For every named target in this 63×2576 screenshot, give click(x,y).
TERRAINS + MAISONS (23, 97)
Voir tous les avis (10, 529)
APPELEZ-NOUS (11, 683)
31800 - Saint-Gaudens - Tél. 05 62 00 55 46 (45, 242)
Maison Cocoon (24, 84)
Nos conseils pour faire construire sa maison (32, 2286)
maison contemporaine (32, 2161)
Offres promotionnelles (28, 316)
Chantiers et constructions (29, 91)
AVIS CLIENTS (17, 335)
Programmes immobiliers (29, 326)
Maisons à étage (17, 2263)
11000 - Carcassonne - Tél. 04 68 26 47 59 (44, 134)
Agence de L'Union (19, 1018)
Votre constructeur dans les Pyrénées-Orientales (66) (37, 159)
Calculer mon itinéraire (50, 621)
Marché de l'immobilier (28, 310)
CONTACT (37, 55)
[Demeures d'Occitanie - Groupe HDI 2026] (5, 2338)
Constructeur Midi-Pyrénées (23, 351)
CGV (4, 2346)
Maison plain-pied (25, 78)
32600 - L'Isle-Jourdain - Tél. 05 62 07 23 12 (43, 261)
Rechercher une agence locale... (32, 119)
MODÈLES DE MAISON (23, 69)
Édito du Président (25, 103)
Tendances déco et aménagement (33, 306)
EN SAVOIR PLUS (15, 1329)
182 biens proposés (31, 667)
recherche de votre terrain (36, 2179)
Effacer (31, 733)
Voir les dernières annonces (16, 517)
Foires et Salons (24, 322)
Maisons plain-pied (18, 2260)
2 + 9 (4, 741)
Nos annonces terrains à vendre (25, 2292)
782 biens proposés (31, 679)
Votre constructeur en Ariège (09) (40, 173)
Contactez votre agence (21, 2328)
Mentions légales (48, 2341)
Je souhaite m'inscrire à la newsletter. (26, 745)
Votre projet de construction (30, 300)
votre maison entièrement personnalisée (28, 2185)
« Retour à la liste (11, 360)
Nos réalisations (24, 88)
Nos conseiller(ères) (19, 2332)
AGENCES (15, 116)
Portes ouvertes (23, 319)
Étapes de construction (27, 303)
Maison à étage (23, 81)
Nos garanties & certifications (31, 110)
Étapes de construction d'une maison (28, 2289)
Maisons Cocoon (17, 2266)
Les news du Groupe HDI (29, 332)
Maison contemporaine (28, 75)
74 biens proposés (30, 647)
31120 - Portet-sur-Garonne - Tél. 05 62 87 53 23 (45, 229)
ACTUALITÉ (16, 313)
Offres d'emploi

#### [What is being asked]
Lines from the start of the records through the one containing "CONTACT (37, 55)" are what should be retyped, exactly and in full, both ends included.

#### [Answer space]
For every named target in this 63×2576 screenshot, give click(x,y).
TERRAINS + MAISONS (23, 97)
Voir tous les avis (10, 529)
APPELEZ-NOUS (11, 683)
31800 - Saint-Gaudens - Tél. 05 62 00 55 46 (45, 242)
Maison Cocoon (24, 84)
Nos conseils pour faire construire sa maison (32, 2286)
maison contemporaine (32, 2161)
Offres promotionnelles (28, 316)
Chantiers et constructions (29, 91)
AVIS CLIENTS (17, 335)
Programmes immobiliers (29, 326)
Maisons à étage (17, 2263)
11000 - Carcassonne - Tél. 04 68 26 47 59 (44, 134)
Agence de L'Union (19, 1018)
Votre constructeur dans les Pyrénées-Orientales (66) (37, 159)
Calculer mon itinéraire (50, 621)
Marché de l'immobilier (28, 310)
CONTACT (37, 55)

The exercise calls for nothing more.